Everybody Hates Chris (terceira Temporada) |
A gaúcha Magali passara os últimos cinco dos seus trinta anos rezando pela mesma cartilha. No começo da manhã daquele 12 de maio, ela se espreguiça ao despertar a respeito um colchonete roto. Sobrevivera a mais uma madrugada dividindo uma das tantas calçadas que lhe serviram de leito nos últimos tempos. A turma maltrapilha começa a se dispersar. Entre sonolenta e arredia, Magali vai, aos poucos, entrando no papo. Fecho o bloco de notas e estendo a mão: "Meu nome é Eliane Trindade. Tipo De Homem Melhor Para Casar e trabalho pra um jornal chamado Folha de São Paulo". Histórias De Sucesso: A Gordinha Que Virou A Alta E Magra devolve a bola na mesma toada: "Meu nome é Edna Magali, imediatamente me esqueci quem eu sou e faz um tempão que serviço para o crack".
Risos e um comprido aperto de mão. Estava selada, com toques de ironia e humor, uma empatia que fez da Gaúcha, como Magali é mais conhecida pelos colegas de "trampo", protagonista dessa crônica. Pergunto se ela me concede uma entrevista. Marca para depois do banho e do café da manhã.
Faz fila, próximo com outros usuários de crack, à porta da Cristolândia, incumbência da igreja Batista que atua na área. Retorna quarenta e cinco minutos depois e se esparrama no colchonete. Cruza as pernas e monopoliza a conversa. Leva um lero com "noias" que assim como filaram o "rango dos crentes". Enquanto Escravo Baibars Odiava Os Cruzados mais tempo conversando com Alemão, um dos "radicais", como são chamadas os ex-usuários que viraram missionários e tentam convencer a galera a trocar crack por Cristo. Ela lavou os cabelos tingidos de louro e trocou de roupa -pegou uma muda nova na montanha de peças doadas pelos evangélicos.
Jogou os trapos sujos que usava "não sei há quantos dias" no lixo. Revigorada pelo banho quente e pela cafeína, participa do culto. É quase meio-dia quando nos sentamos no bar da esquina da avenida Barão de Piracicaba, no centro de São Paulo. Magali pede dinheiro para ceder entrevista. Explico que nem ao menos eu nem o jornal pagaríamos para ter o teu depoimento.
10 de um produtor de tevê. Ofereço coxinha e Coca-Cola, o mesmo que eu e o fotógrafo Apu Gomes, escalado para me ver de perto naquela reportagem, comemos na hora do almoço. Com o estômago forrado e convencida de que não iria alcançar levar uma graninha da dupla, ela relaxa e desfia tua trajetória.

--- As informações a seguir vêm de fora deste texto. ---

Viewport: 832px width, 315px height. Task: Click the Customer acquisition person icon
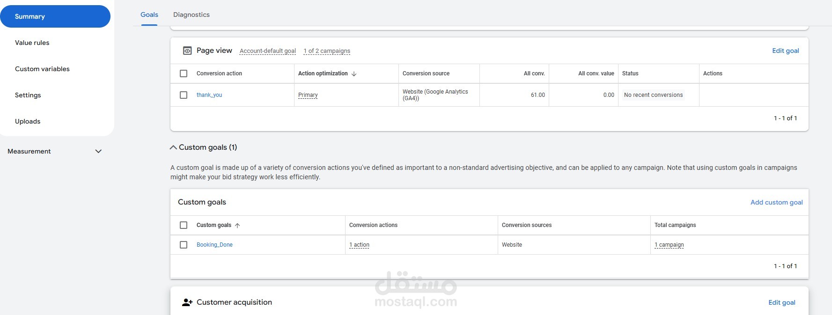[x=187, y=302]
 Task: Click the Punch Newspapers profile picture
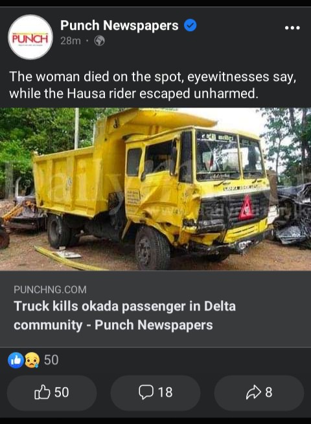click(x=30, y=37)
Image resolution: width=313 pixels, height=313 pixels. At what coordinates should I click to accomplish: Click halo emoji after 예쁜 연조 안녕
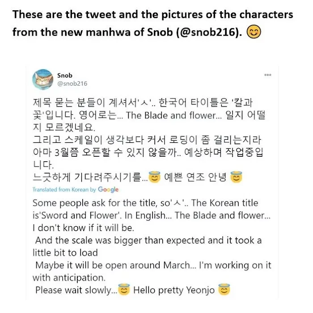236,177
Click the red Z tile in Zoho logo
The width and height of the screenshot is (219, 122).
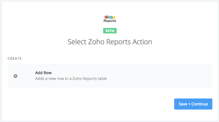[x=106, y=17]
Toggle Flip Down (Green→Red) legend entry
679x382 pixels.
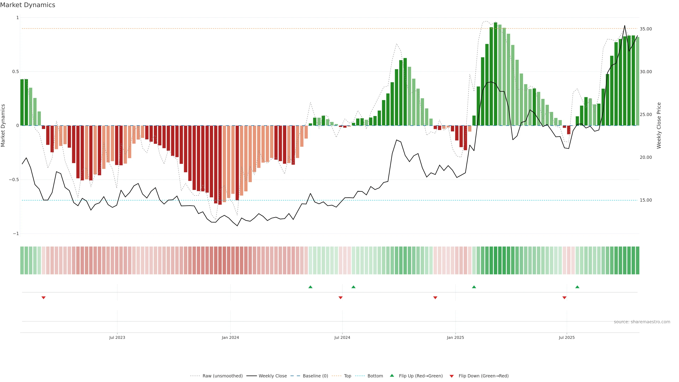point(483,376)
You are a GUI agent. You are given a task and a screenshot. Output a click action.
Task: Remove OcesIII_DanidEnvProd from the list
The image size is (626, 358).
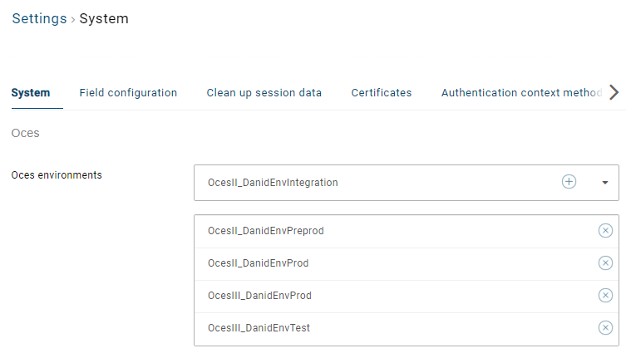[x=605, y=296]
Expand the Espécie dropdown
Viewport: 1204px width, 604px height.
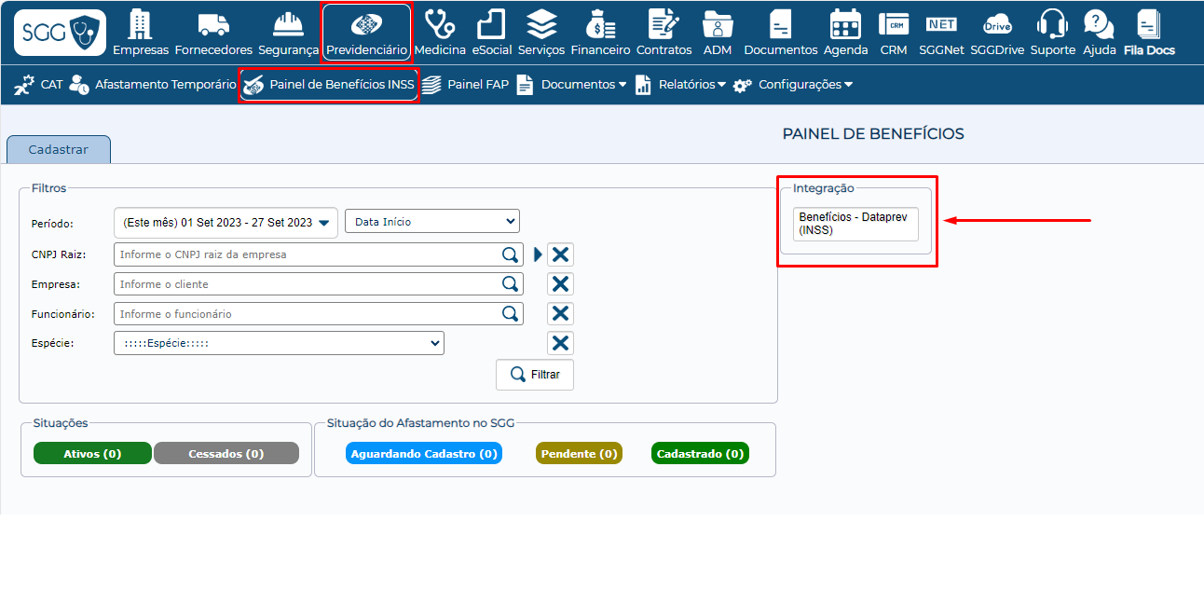point(279,343)
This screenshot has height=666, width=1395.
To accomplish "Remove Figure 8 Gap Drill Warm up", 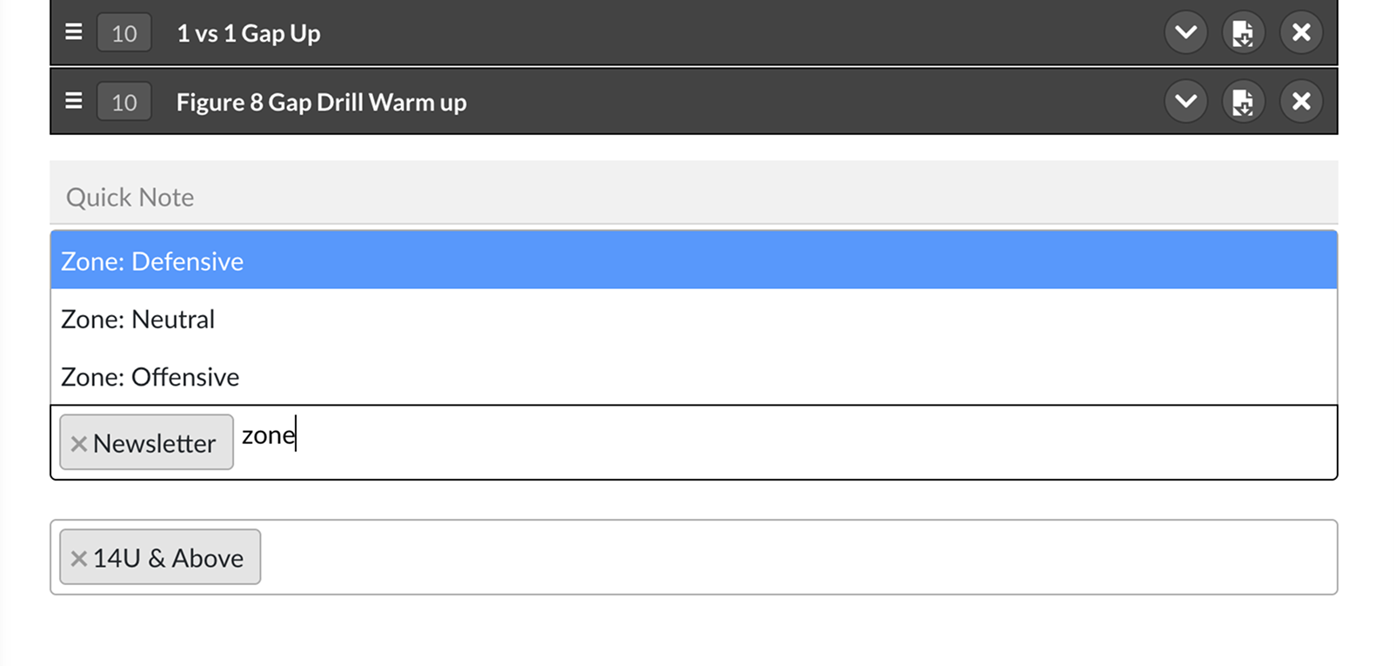I will [x=1301, y=102].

Pele e osso, exibe inúmeras cicatrizes espalhadas por uma silhueta de "modelo anoréxica". Tua passarela são as ruas do centro até assim sendo território livre pra consumo e venda da "filha carente e maldita" da cocaína. Duas noites antes, ela conta ter rastejado por grãos de crack de péssima propriedade. Gaúcha destila um vocabulário rico, de quem concluiu o Ensino Médio em uma legal faculdade. Filha de uma família de categoria média baixa, ela impede tratar da existência pré-cracolândia.
Naqueles dias, ganhava o noticiário a chegada do óxi, um crack batizado, logo apontado na polícia e especialistas como mais letal e viciante. Magali constata pela carne outros malefícios não propalados: "Sai pereba com intenção de todo lado. Este crack de merda vai comendo a pele. É com o intuito de matar mesmo. Com este óxi, a cracolândia vai virar 'perebolândia'", profetiza.
Ela mostra feridas recentes e novas cicatrizadas. História Da Cleópatra reconhecíveis dos efeitos devastadores do crack no organismo e pela vida. Com olhos marejados, limita-se a informar a idade deles: 11, 9 e 6 anos. Enquanto faz um transitório inventário de perdas, vai contando as perebas nas pernas e no braço. Pula uma cicatriz extenso na barriga, grossa e mal costurada.